A similar loop is also operational downstream of the Src-homology 2 domain-containing phosphatase SHP2: a protein-tyrosine phosphatase encoded by the PTPN11 locus. SHP2 is a transducer of RTK and cytokine-receptor signaling that promotes breast cancer progression and a CSC-phenotype in ER-negative cancers (Aceto et al., 2012). In this case, a signaling cascade that involves the mitogen-activated protein kinase (MAPK)/extracellular signal-related kinase (ERK) pathway and the MYC-oncogene is activated by SHP2 and sustained through let-7 downregulation. Indeed, let-7 targets multiple genes, including RAS and MYC, which feedback on ERKs and LIN28, respectively, thus creating a loop that maintains CSCs and fosters metastasis in HER2+ and triple-negative breast cancers (Aceto et al., 2012).

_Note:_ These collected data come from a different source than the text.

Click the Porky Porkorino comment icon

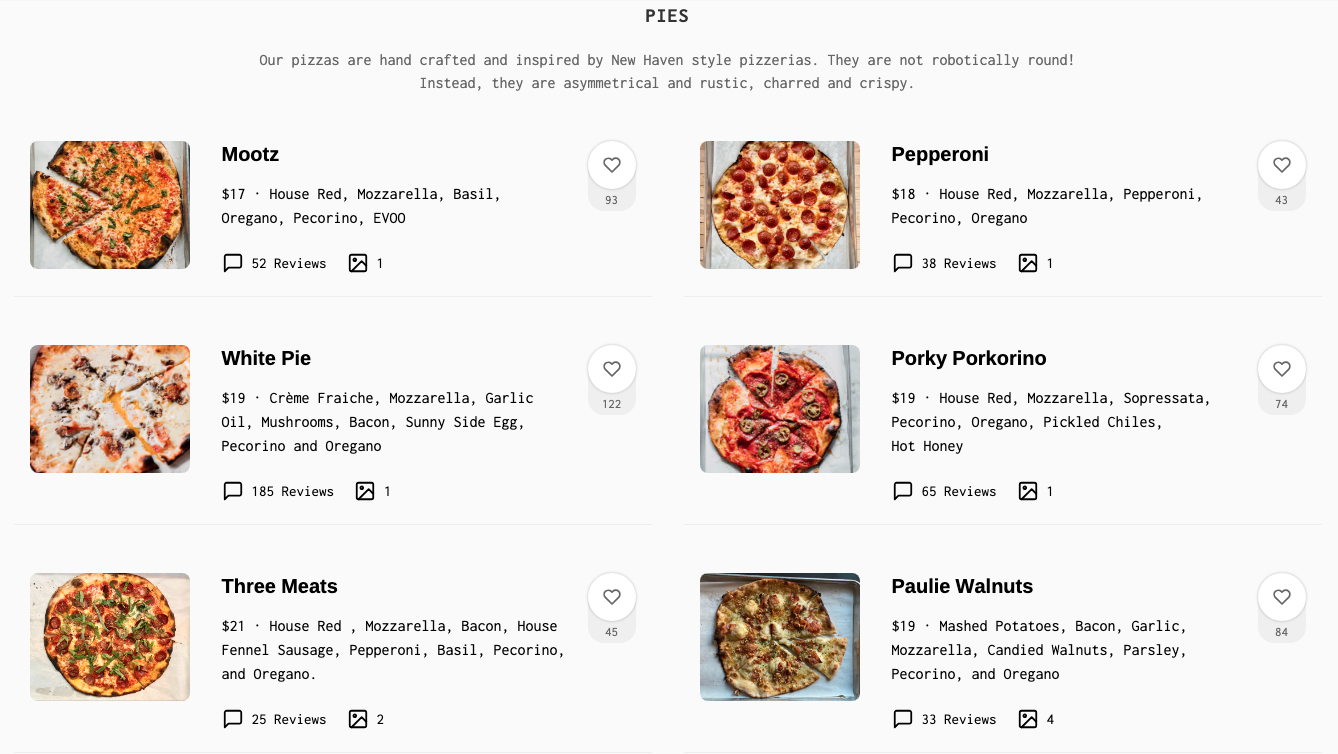pyautogui.click(x=903, y=491)
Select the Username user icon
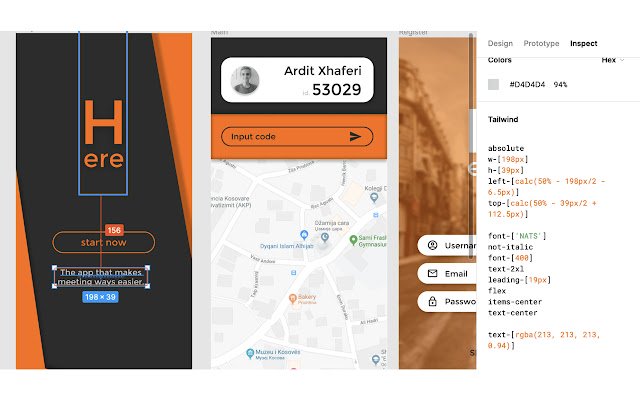Image resolution: width=640 pixels, height=400 pixels. (432, 245)
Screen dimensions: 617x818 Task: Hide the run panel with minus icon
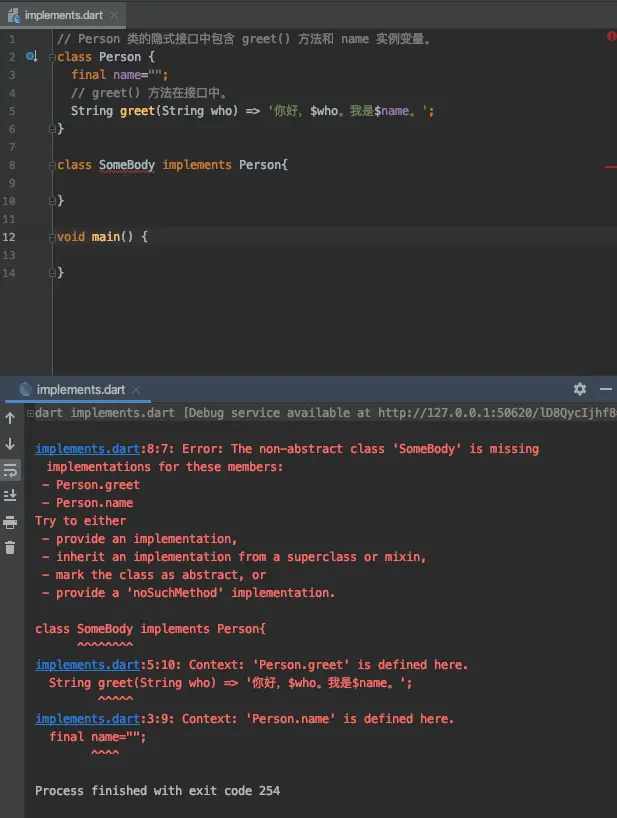coord(606,389)
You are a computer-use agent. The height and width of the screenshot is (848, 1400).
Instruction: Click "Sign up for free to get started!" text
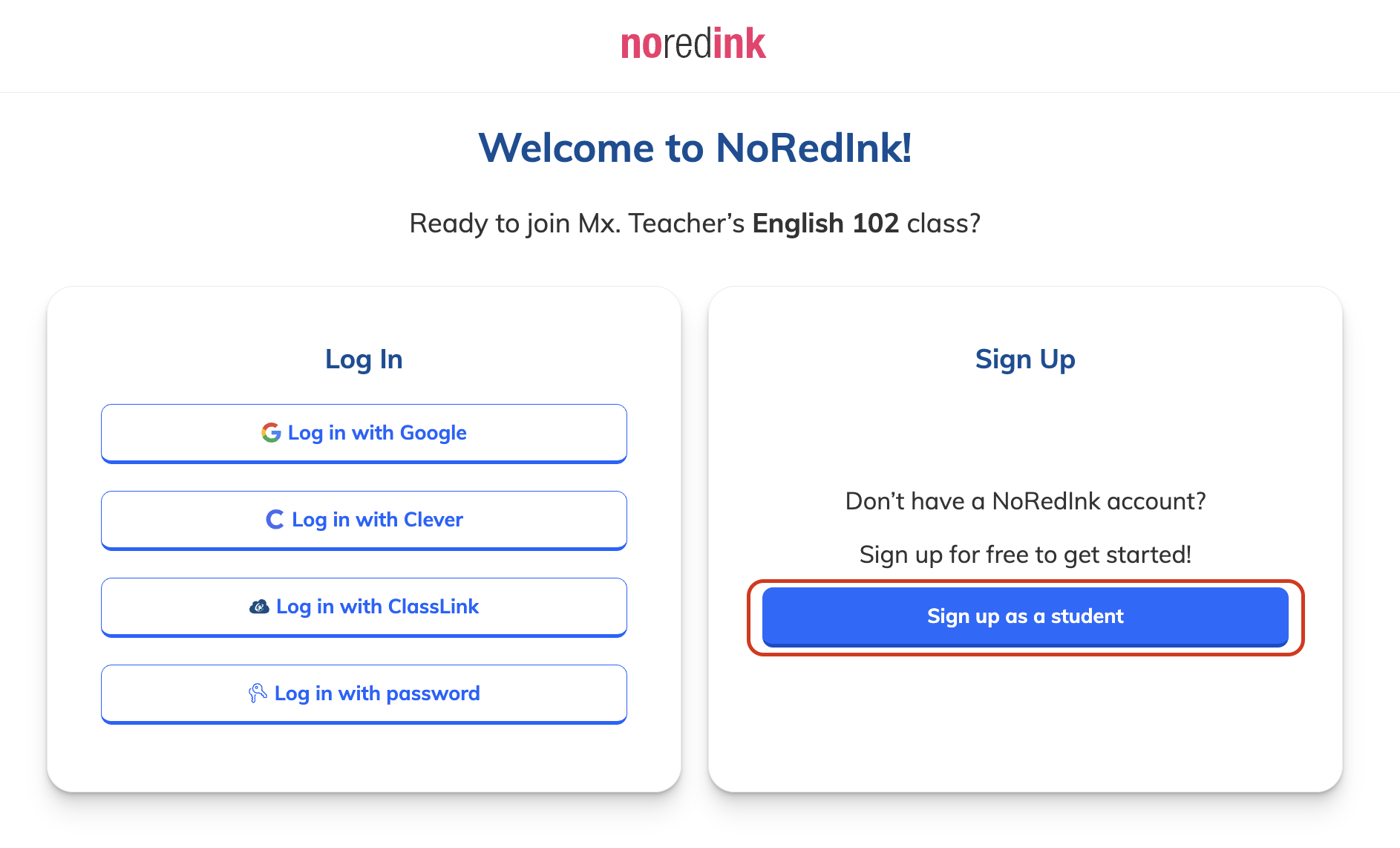[x=1024, y=553]
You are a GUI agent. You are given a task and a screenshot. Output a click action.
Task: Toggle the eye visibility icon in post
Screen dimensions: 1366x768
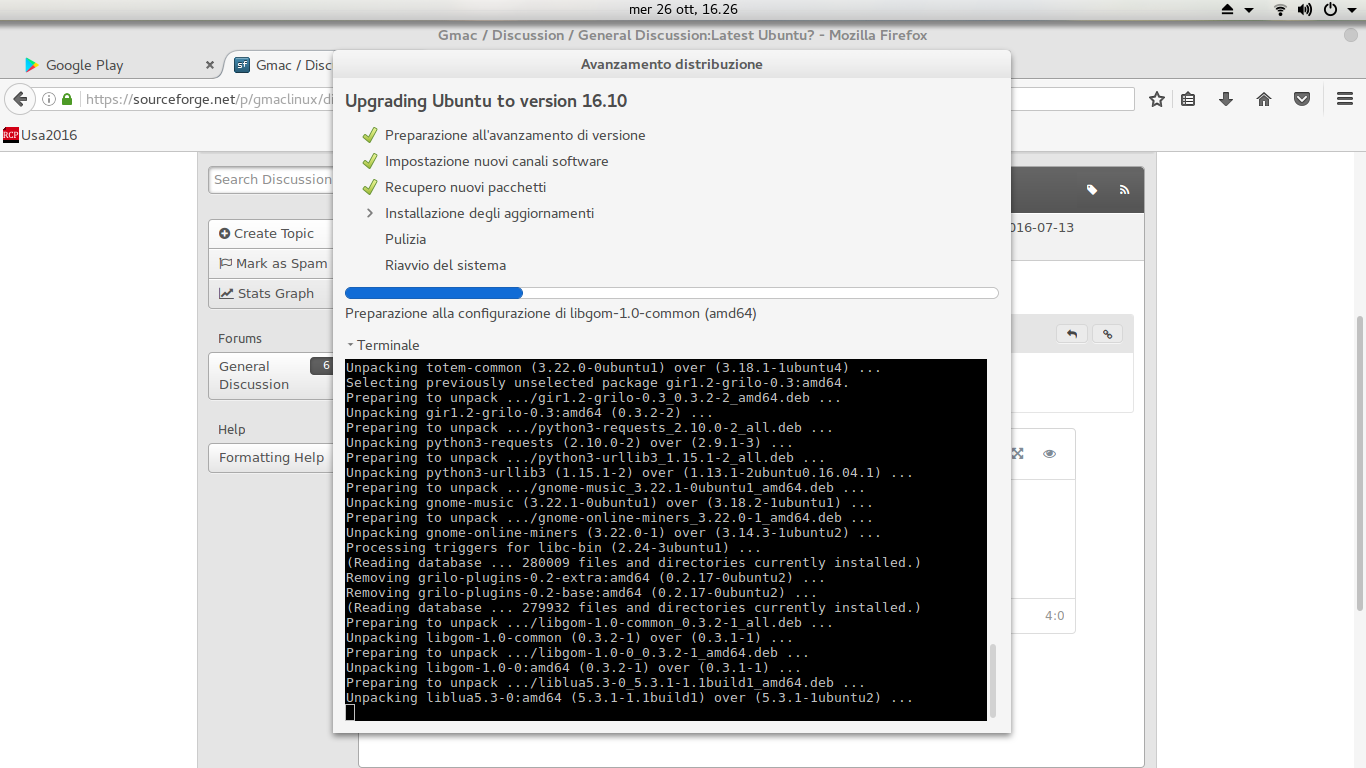point(1049,454)
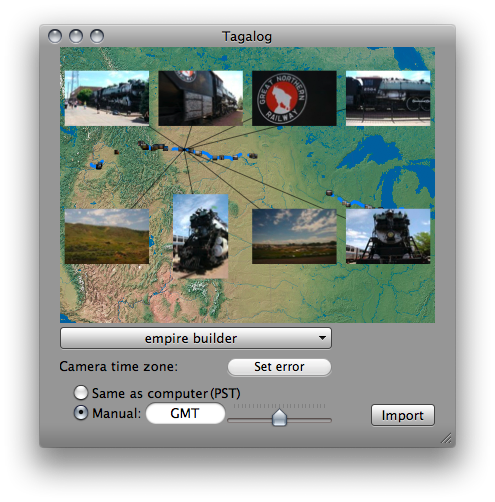Select the locomotive street scene photo
495x502 pixels.
click(x=107, y=98)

The H19 lncRNA and Breast Cancer Metastasis

Human H19 was the first lncRNA with no coding potential to be described, opening the door to the so-called “non-coding revolution” (Brannan et al., 1990). The H19 gene belongs to a conserved imprinted region on human chromosome 11, located near the insulin-like growth factor 2 (IGF2) gene, and encodes a 2.3 kb long, cytoplasmic, capped, and polyadenylated ncRNA that functions primarily in the epigenetic silencing of the IGF2 gene (Gabory et al., 2010). H19 is strongly induced during embryogenesis and selectively expressed by the maternally inherited chromosome, with the function of silencing in cis the maternal IGF2 allele, thereby allowing selective expression of the paternal allele (Bartolomei et al., 1991; Gabory et al., 2010).

In adult tissues, H19 expression is retained in muscles (skeletal muscles and the heart), or is suddenly activated in cancers, where it is believed to act mainly as an oncogene (Matouk et al., 2007; Gabory et al., 2010). H19 functions in the adult are linked to miRNA circuits: H19 RNA is the precursor of miR-675, which is encoded in its first exon and involved in muscle development and regulation of EMT (Cai and Cullen, 2007; Matouk et al., 2014). Furthermore, H19 acts as a “decoy” for miRNAs of the let-7 family during muscle differentiation (Kallen et al., 2013). By this mechanism, the expression of H19 relieves the repression on endogenous let-7 targets, such as HMGA2 and DICER, potentially contributing to the onset of the transformed phenotype (Kallen et al., 2013). Indeed, H19 expression is high in some cancers, including breast carcinomas, where it is associated with metastasis and the acquisition of EMT traits (Matouk et al., 2014). Several mechanisms can induce H19 expression in breast cancer cells, including: (i) activation from within the cell by upregulation of E2F1 (Berteaux et al., 2005), c-MYC (Barsyte-Lovejoy et al., 2006), or the loss of the tumor suppressor p53 (Dugimont et al., 1998); or (ii) activation by external stimuli, such as TGF-β, hypoxia, and HGF/SF. In this context, high levels of H19 could promote the loss of E-cadherin and the upregulation of the EMT-inducer SLUG to reinforce the mesenchymal state, through as yet an unknown mechanism that implicates both miR-675 and let-7 (Matouk et al., 2014).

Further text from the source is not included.